Credit Osservatore Romano

Vicinanza. Questo è quello che ha espresso il Papa ai rom e sinti cattolici giunti da ogni parte d’Italia in occasione dell’incontro di preghiera promosso dalla Fondazione Migrantes nel Palazzo Apostolico. «Vi sono vicino e quando leggo sui giornali, come oggi, qualcosa di brutto, soffro. Questa non è civiltà. L’amore è civiltà», ha sottolineato il Papa facendo riferimento ai recenti fatti di cronaca a Roma. E ha aggiunto: «Mi fa arrabbiare il fatto che ci siamo abituati a parlare della gente con gli aggettivi: non diciamo “persona”, ma questo “è così” e mettiamo l’aggettivo che è una cosa che crea distanza tra mente e cure, questo è il problema di oggi». Secondo il Papa, «è vero che ci sono cittadini di seconda classe, ma i cittadini di seconda classe sono coloro che scartano la gente perché non sanno abbracciare, vivono scartando e buttano fuori gli altri».

«La vendetta» ha detto ancora Francesco «non l’avete inventata voi. In Italia ci sono organizzazioni che sono maestre di vendetta, gruppi capaci di creare vendetta e di vivere nell’omertà.  Sono delinquenti e non la gente che vuole lavorare».

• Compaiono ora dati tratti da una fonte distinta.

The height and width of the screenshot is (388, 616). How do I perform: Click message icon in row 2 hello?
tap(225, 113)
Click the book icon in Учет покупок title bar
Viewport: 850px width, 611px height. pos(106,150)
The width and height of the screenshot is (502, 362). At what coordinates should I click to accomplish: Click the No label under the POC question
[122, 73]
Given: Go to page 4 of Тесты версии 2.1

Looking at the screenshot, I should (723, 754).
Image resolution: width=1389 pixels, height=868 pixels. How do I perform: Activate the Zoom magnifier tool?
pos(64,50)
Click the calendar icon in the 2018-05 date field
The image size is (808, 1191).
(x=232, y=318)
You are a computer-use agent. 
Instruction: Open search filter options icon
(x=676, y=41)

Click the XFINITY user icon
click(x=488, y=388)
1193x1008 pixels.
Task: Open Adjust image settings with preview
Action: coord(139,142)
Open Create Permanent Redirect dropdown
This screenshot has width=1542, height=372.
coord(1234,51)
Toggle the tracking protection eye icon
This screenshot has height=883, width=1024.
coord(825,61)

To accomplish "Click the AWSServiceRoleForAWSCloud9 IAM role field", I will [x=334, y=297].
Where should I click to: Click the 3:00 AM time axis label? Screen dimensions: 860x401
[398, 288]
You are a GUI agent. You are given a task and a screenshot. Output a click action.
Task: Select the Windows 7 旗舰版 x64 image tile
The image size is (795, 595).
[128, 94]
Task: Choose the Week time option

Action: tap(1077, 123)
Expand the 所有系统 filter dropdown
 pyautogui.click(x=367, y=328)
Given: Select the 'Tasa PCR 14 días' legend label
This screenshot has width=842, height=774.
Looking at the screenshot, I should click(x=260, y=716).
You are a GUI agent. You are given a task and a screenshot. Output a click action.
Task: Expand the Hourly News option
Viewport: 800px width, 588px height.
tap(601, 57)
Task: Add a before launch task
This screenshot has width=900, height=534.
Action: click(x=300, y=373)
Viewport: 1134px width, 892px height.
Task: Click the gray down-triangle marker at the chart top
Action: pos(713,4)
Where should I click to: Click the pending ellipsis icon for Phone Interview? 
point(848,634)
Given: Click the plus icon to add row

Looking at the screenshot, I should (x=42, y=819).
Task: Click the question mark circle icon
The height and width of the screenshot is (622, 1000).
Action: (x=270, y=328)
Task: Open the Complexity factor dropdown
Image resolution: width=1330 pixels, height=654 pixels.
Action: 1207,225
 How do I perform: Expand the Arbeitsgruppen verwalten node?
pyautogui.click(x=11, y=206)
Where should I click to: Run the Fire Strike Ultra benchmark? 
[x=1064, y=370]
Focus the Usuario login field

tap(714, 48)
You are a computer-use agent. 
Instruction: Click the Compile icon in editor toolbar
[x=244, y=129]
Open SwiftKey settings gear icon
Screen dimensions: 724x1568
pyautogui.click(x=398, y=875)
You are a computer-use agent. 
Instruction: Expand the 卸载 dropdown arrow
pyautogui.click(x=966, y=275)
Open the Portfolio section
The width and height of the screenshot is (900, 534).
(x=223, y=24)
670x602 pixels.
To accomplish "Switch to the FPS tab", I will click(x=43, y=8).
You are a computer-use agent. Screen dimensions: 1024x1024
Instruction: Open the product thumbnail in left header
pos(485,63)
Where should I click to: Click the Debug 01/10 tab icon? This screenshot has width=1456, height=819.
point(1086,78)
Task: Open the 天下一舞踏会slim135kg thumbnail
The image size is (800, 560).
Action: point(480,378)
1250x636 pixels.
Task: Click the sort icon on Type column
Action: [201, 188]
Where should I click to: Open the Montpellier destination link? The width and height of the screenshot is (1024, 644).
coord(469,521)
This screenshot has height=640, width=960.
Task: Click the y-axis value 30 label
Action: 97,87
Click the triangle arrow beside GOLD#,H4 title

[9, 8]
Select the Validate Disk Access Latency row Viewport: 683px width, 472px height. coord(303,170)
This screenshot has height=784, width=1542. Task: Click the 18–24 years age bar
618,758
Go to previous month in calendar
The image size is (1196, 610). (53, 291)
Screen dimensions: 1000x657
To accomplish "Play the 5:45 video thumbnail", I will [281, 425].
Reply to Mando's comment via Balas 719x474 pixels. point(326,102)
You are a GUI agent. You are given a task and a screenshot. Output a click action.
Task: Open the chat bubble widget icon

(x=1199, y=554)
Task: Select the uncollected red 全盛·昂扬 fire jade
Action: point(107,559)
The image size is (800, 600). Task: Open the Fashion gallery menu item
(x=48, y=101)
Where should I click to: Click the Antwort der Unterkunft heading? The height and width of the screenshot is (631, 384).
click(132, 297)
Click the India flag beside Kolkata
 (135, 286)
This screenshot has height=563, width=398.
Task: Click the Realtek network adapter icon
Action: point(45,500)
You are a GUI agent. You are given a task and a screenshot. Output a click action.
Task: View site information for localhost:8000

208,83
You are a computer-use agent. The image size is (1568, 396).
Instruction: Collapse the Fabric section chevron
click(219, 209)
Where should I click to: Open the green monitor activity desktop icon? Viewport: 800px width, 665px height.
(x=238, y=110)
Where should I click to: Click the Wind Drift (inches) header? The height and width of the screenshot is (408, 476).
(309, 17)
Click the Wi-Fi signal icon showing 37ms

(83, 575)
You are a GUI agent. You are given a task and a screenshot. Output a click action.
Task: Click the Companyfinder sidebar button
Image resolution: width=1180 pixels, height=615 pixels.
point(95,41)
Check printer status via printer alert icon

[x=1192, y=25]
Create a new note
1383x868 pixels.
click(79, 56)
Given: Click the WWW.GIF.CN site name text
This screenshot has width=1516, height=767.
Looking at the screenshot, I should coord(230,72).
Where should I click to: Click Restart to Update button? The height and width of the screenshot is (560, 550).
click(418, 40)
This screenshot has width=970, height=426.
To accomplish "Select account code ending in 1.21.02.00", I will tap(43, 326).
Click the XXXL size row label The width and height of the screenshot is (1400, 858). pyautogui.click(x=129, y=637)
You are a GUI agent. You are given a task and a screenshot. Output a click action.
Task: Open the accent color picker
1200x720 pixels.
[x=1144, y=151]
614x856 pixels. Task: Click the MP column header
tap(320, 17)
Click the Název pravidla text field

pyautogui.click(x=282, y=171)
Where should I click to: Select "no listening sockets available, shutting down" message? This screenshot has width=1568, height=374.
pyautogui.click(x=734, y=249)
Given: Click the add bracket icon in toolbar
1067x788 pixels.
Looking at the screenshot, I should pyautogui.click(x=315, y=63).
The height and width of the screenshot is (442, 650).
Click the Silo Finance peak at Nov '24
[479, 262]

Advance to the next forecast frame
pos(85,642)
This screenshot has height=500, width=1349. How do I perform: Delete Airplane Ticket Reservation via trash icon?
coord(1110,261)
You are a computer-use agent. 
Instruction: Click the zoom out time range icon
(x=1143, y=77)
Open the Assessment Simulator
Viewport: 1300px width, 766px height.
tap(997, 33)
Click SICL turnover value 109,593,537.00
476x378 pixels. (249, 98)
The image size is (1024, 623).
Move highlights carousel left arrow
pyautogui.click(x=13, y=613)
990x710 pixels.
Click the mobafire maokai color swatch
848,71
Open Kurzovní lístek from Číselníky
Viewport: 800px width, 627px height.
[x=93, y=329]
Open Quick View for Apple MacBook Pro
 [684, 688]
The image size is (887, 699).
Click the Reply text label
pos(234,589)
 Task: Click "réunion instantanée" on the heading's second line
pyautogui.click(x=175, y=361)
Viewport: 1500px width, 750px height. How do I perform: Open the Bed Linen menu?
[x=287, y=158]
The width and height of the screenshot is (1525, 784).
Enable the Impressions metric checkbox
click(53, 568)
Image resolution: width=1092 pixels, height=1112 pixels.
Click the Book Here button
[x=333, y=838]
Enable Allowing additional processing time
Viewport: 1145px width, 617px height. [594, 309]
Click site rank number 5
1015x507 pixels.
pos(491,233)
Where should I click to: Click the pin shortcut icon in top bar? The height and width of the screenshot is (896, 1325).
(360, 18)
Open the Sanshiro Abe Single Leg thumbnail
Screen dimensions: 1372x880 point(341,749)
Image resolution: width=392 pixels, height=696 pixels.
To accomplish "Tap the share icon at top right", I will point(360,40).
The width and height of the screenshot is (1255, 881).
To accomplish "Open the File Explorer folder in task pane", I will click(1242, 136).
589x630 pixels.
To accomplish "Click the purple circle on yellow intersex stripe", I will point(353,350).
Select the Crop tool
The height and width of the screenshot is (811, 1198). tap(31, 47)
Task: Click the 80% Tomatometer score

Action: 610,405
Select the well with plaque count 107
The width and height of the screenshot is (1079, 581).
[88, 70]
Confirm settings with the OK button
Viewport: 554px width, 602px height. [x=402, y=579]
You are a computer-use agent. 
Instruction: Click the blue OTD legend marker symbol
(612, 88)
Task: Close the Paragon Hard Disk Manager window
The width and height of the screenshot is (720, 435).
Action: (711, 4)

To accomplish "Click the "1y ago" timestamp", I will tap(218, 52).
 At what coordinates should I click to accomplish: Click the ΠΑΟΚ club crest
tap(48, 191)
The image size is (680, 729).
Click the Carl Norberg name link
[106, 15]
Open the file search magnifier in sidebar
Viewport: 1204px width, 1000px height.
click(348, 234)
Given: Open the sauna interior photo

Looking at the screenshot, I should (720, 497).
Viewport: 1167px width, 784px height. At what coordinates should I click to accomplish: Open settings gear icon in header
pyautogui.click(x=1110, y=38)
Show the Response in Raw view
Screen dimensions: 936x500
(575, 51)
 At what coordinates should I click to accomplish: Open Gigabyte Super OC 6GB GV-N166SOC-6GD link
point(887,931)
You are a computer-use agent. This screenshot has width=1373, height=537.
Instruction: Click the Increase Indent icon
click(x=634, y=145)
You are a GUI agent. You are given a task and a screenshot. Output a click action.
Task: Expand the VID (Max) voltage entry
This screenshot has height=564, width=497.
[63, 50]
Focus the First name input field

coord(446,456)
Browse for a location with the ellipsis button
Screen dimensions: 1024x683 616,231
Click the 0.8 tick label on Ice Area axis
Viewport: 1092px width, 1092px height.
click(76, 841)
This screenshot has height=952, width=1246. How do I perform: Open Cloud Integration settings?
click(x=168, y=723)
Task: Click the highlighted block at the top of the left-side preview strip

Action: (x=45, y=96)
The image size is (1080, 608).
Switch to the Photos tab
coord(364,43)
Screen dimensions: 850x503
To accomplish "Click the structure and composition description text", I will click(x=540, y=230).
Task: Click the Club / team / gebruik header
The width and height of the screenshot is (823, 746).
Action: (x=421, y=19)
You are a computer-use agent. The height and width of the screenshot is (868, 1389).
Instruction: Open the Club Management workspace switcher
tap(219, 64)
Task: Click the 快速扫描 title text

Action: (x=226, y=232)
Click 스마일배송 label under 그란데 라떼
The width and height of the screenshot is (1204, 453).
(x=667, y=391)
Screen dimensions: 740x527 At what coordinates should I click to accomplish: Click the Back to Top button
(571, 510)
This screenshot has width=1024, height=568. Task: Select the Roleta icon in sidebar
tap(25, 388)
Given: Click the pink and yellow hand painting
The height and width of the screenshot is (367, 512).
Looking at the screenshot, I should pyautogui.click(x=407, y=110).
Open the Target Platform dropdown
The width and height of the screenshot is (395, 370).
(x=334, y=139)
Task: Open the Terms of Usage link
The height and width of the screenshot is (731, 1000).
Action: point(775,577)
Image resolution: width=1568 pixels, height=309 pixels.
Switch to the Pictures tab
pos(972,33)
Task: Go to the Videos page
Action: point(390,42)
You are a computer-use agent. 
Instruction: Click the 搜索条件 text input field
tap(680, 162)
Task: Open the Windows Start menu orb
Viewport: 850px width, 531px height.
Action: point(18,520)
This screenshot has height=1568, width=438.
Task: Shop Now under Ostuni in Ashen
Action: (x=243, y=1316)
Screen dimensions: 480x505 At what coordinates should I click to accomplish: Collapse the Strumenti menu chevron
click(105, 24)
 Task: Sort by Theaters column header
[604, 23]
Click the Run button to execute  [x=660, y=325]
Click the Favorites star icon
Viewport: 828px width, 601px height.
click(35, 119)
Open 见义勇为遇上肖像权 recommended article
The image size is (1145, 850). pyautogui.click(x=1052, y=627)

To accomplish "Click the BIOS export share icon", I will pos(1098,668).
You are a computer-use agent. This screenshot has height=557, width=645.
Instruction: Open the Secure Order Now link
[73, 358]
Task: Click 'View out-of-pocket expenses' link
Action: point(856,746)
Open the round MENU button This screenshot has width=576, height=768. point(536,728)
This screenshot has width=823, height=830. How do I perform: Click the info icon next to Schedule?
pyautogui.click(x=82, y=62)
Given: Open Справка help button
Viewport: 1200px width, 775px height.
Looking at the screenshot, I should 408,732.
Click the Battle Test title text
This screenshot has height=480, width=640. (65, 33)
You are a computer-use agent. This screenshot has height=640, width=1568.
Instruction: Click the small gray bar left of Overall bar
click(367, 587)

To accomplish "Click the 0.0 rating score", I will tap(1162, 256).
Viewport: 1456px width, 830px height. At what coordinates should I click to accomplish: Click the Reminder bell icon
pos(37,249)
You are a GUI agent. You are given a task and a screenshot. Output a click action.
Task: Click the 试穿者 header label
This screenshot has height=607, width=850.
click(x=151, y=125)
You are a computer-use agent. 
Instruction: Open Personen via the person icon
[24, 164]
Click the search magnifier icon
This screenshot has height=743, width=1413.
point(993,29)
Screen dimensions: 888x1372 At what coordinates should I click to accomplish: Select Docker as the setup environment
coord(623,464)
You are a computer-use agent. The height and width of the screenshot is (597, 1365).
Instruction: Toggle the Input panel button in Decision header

Francesco ha invitato la comunità dei nomadi «ad andare avanti e, se ci sono difficoltà, a guardare in alto dove c’è uno che ti vuole bene, che ha dovuto vivere al margine, profugo, ha sofferto e dato la vita, che ti cerca per consolarti». A rom e ai sinti il Papa ha chiesto di allargare il cuore: «Niente rancore, perché il rancore ammala il cuore, la testa, la famiglia e porta alla vendetta. Andare con la dignità della famiglia, del lavoro, di guadagnarsi il pane, della preghiera». La funzione religiosa, a cui ha partecipato anche il presidente della Conferenza episcopale italiana cardinale Gualtiero Bassetti, è stata allietata anche dalle preghiere e dai canti nella lingua del popolo romaní (tipica delle tribù rom e sinti), tra cui l’inno “Gelem Ge lem”, la canzone che racconta il dramma di un popolo e il viaggio per sfuggire alle persecuzioni naziste.